I have to say that sometimes the pragmaddiction seems to suggest that the choice is between living in reality as opposed to non-reality. In other words, you can live in the land of "good= what works" or you can live in the land of dreams and fantasies.
But then I think, "Well, maybe we should ask 'works toward what end?'" When I ask that it seems to me that everything Jesus claims works toward the ends of God's kingdom and that sometimes, if not most times, those ends are not the ends that most of us pragmaddicts are working toward.
I don't know I need to think more about it.
For now, I'll say this, "I have come to admit that I am powerless over pragmaddiction and I commit myself to a power greater than myself to tell me how to live."
Thank you!
You: Thank you, Jim.
10 Ways the Psalms Help Us to Pray I
This past summer I conducted a Bible study on the Psalms for the good folks from North River Community Church and West Gwinnett Christian Church. I'm no expert on the Psalms (I'm not expert on anything!) but I have found the Psalms to be of tremendous benefit in helping shape my prayers. For the next several days, I thought I would share these thoughts on the Psalms with you.
I
The Psalms teach us about the nature of God.
While all of scripture tells us things about the nature of God, I believe the Psalms teach us at least three things that figure heavily into our prayers. The Psalms teach us (1) that God is righteous, (2) that God is faithful and (3) that God is free.
Because God is faithful, we can rest assured that God will "never leave us nor forsake us." God has been faithful to us, God is faithful to us and God will be faithful to us. Over and over the Psalmist speaks of the "loving kindness" of God, or of God's "covenant love". Over and over the Psalmist recalls God's acts in the history of Israel, to testify to God's faithfulness. Because God is faithful, God can be "depended upon".
Because God is righteous, we can trust that God will do what is right. God will act out of righteous judgment and do the right thing. God can do nothing but the right thing because God is righteous.
However, God is also free. Just as we can count on God to always do the right thing we can also count on God to act out of God's own freedom. I believe that is why we often read the Pslamist crying out, "When, O Lord?" Or, "How long, O Lord?" Or, "Where are You, Lord?"

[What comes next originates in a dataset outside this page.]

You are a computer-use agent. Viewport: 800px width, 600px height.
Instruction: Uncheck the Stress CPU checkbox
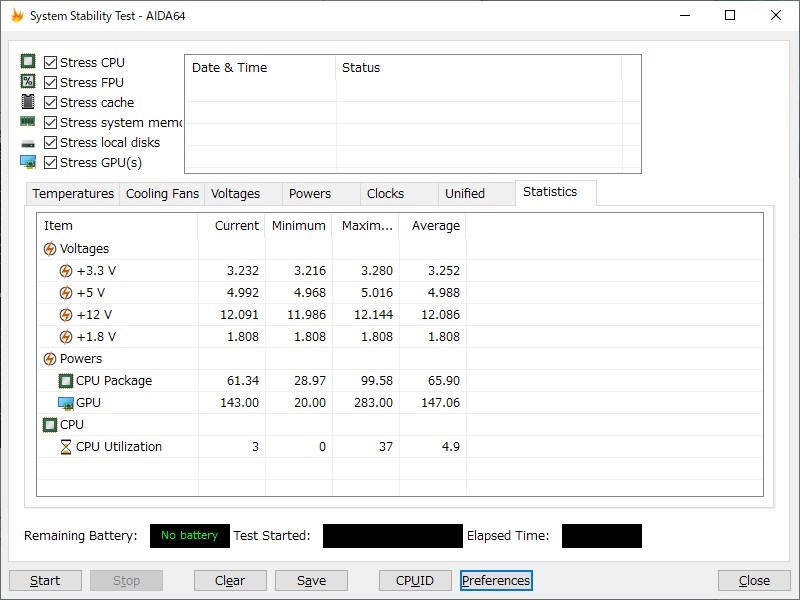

The Psalmist knows that God is faithful and that God is righteous. However, the Psalmist also knows that God is free. The awareness of the freedom of God, to my mind, is what drives the Pslamist to make promises or bargain with God. The Psalmist is trying to get God to make a move.
I often put it this way: "Our problem is not in wondering whether God exists or whether God loves us or whether God will be faithful to us or whether God will do the right thing or not. Our problem is the anxiety of wondering whether God will show up by Friday at 3."
We pray in light of the faithfulness of God, the righteousness of God and the freedom of God. While we are willing to grant faithfulness and righteousness to God (after all that is in our interest!) we sometimes struggle with granting God the freedom that is due God.
We want to depend upon God to do the right thing when we want God to do it. "Lord, I trust that You are faithful and that You, in your infinite righteousness, will act justly but I also trust that You will do so by the end of the business day Tuesday, September 5th. Amen."
It seems to me that if we are willing to grant God (what a funny phrase!) God's faithfulness and God's righteousness, that we ought to be willing to grant God's freedom.
After all, God is free.
The question is whether we are capable of such trust.